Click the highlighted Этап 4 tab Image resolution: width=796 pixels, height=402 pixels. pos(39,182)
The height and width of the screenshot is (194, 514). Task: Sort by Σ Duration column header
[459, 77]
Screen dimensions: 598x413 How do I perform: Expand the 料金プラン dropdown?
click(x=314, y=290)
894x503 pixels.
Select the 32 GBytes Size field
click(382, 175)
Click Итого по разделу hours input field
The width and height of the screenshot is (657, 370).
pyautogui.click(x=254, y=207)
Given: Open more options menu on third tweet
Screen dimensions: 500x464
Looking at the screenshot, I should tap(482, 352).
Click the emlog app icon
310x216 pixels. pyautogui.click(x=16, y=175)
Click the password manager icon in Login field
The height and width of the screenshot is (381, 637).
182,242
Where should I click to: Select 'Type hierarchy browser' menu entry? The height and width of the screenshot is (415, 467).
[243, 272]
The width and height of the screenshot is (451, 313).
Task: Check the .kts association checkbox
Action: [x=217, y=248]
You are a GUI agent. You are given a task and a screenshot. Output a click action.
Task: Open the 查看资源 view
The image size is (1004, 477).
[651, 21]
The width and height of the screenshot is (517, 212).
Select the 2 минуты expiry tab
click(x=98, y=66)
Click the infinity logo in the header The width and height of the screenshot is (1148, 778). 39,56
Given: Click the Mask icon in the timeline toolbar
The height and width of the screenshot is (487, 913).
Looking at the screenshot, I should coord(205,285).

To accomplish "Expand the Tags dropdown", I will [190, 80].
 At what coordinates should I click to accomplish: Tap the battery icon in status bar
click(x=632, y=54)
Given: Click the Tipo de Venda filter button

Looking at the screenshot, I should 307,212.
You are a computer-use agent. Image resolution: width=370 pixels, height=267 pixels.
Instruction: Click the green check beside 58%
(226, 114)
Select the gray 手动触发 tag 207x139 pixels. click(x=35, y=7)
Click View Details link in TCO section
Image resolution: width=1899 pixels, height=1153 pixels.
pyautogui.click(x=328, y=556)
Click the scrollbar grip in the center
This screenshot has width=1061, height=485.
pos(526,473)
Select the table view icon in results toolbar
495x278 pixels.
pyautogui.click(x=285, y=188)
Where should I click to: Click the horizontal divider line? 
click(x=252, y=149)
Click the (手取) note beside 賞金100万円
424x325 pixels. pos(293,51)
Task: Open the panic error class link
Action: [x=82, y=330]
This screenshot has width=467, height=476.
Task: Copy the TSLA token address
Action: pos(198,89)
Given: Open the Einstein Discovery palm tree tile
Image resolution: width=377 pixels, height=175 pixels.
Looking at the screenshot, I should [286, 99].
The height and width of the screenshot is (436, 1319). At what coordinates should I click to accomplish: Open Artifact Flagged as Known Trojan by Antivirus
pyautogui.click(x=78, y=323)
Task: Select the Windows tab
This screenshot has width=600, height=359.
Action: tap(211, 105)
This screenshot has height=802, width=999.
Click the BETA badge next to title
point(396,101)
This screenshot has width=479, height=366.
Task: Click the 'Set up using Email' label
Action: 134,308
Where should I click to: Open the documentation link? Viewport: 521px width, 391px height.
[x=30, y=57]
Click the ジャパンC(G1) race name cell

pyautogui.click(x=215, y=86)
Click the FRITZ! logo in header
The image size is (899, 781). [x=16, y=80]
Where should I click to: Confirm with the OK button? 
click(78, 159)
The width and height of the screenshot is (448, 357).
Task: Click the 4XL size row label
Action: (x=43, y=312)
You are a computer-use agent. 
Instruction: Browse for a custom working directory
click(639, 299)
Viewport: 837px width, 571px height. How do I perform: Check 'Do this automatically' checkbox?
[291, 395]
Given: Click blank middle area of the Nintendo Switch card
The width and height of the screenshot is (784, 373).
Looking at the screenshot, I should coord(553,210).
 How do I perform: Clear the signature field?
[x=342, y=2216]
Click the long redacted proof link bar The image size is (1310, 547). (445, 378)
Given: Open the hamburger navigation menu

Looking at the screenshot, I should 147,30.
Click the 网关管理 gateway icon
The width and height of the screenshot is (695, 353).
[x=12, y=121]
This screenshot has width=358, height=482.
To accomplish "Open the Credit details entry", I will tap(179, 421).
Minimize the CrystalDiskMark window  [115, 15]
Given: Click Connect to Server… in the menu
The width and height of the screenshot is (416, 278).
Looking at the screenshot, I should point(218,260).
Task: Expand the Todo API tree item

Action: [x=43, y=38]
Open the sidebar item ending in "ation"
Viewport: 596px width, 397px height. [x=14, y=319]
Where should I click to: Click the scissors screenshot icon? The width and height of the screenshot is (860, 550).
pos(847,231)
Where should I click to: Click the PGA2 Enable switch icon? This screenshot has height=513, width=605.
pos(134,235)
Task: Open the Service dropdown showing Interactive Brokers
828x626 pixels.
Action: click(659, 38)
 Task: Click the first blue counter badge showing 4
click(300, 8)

________________

*Assigned task:* The full set of entries should be transcribed exactly.

*Problem solution:*
Click the highlighted Этап 4 tab Image resolution: width=796 pixels, height=402 pixels. pos(39,182)
The height and width of the screenshot is (194, 514). Task: Sort by Σ Duration column header
[459, 77]
Screen dimensions: 598x413 How do I perform: Expand the 料金プラン dropdown?
click(x=314, y=290)
894x503 pixels.
Select the 32 GBytes Size field
click(382, 175)
Click Итого по разделу hours input field
The width and height of the screenshot is (657, 370).
pyautogui.click(x=254, y=207)
Given: Open more options menu on third tweet
Screen dimensions: 500x464
Looking at the screenshot, I should tap(482, 352).
Click the emlog app icon
310x216 pixels. pyautogui.click(x=16, y=175)
Click the password manager icon in Login field
The height and width of the screenshot is (381, 637).
182,242
Where should I click to: Select 'Type hierarchy browser' menu entry? The height and width of the screenshot is (415, 467).
[243, 272]
The width and height of the screenshot is (451, 313).
Task: Check the .kts association checkbox
Action: [x=217, y=248]
You are a GUI agent. You are given a task and a screenshot. Output a click action.
Task: Open the 查看资源 view
The image size is (1004, 477).
[651, 21]
The width and height of the screenshot is (517, 212).
Select the 2 минуты expiry tab
click(x=98, y=66)
Click the infinity logo in the header The width and height of the screenshot is (1148, 778). 39,56
Given: Click the Mask icon in the timeline toolbar
The height and width of the screenshot is (487, 913).
Looking at the screenshot, I should coord(205,285).

To accomplish "Expand the Tags dropdown", I will [190, 80].
 At what coordinates should I click to accomplish: Tap the battery icon in status bar
click(x=632, y=54)
Given: Click the Tipo de Venda filter button

Looking at the screenshot, I should 307,212.
You are a computer-use agent. Image resolution: width=370 pixels, height=267 pixels.
Instruction: Click the green check beside 58%
(226, 114)
Select the gray 手动触发 tag 207x139 pixels. click(x=35, y=7)
Click View Details link in TCO section
Image resolution: width=1899 pixels, height=1153 pixels.
pyautogui.click(x=328, y=556)
Click the scrollbar grip in the center
This screenshot has width=1061, height=485.
pos(526,473)
Select the table view icon in results toolbar
495x278 pixels.
pyautogui.click(x=285, y=188)
Where should I click to: Click the horizontal divider line? 
click(x=252, y=149)
Click the (手取) note beside 賞金100万円
424x325 pixels. pos(293,51)
Task: Open the panic error class link
Action: [x=82, y=330]
This screenshot has width=467, height=476.
Task: Copy the TSLA token address
Action: pos(198,89)
Given: Open the Einstein Discovery palm tree tile
Image resolution: width=377 pixels, height=175 pixels.
Looking at the screenshot, I should [286, 99].
The height and width of the screenshot is (436, 1319). At what coordinates should I click to accomplish: Open Artifact Flagged as Known Trojan by Antivirus
pyautogui.click(x=78, y=323)
Task: Select the Windows tab
This screenshot has width=600, height=359.
Action: tap(211, 105)
This screenshot has height=802, width=999.
Click the BETA badge next to title
point(396,101)
This screenshot has width=479, height=366.
Task: Click the 'Set up using Email' label
Action: 134,308
Where should I click to: Open the documentation link? Viewport: 521px width, 391px height.
[x=30, y=57]
Click the ジャパンC(G1) race name cell

pyautogui.click(x=215, y=86)
Click the FRITZ! logo in header
The image size is (899, 781). [x=16, y=80]
Where should I click to: Confirm with the OK button? 
click(78, 159)
The width and height of the screenshot is (448, 357).
Task: Click the 4XL size row label
Action: (x=43, y=312)
You are a computer-use agent. 
Instruction: Browse for a custom working directory
click(639, 299)
Viewport: 837px width, 571px height. How do I perform: Check 'Do this automatically' checkbox?
[291, 395]
Given: Click blank middle area of the Nintendo Switch card
The width and height of the screenshot is (784, 373).
Looking at the screenshot, I should coord(553,210).
 How do I perform: Clear the signature field?
[x=342, y=2216]
Click the long redacted proof link bar The image size is (1310, 547). (445, 378)
Given: Open the hamburger navigation menu

Looking at the screenshot, I should 147,30.
Click the 网关管理 gateway icon
The width and height of the screenshot is (695, 353).
[x=12, y=121]
This screenshot has width=358, height=482.
To accomplish "Open the Credit details entry", I will tap(179, 421).
Minimize the CrystalDiskMark window  [115, 15]
Given: Click Connect to Server… in the menu
The width and height of the screenshot is (416, 278).
Looking at the screenshot, I should point(218,260).
Task: Expand the Todo API tree item

Action: [x=43, y=38]
Open the sidebar item ending in "ation"
Viewport: 596px width, 397px height. [x=14, y=319]
Where should I click to: Click the scissors screenshot icon? The width and height of the screenshot is (860, 550).
pos(847,231)
Where should I click to: Click the PGA2 Enable switch icon? This screenshot has height=513, width=605.
pos(134,235)
Task: Open the Service dropdown showing Interactive Brokers
828x626 pixels.
Action: click(659, 38)
 Task: Click the first blue counter badge showing 4
click(300, 8)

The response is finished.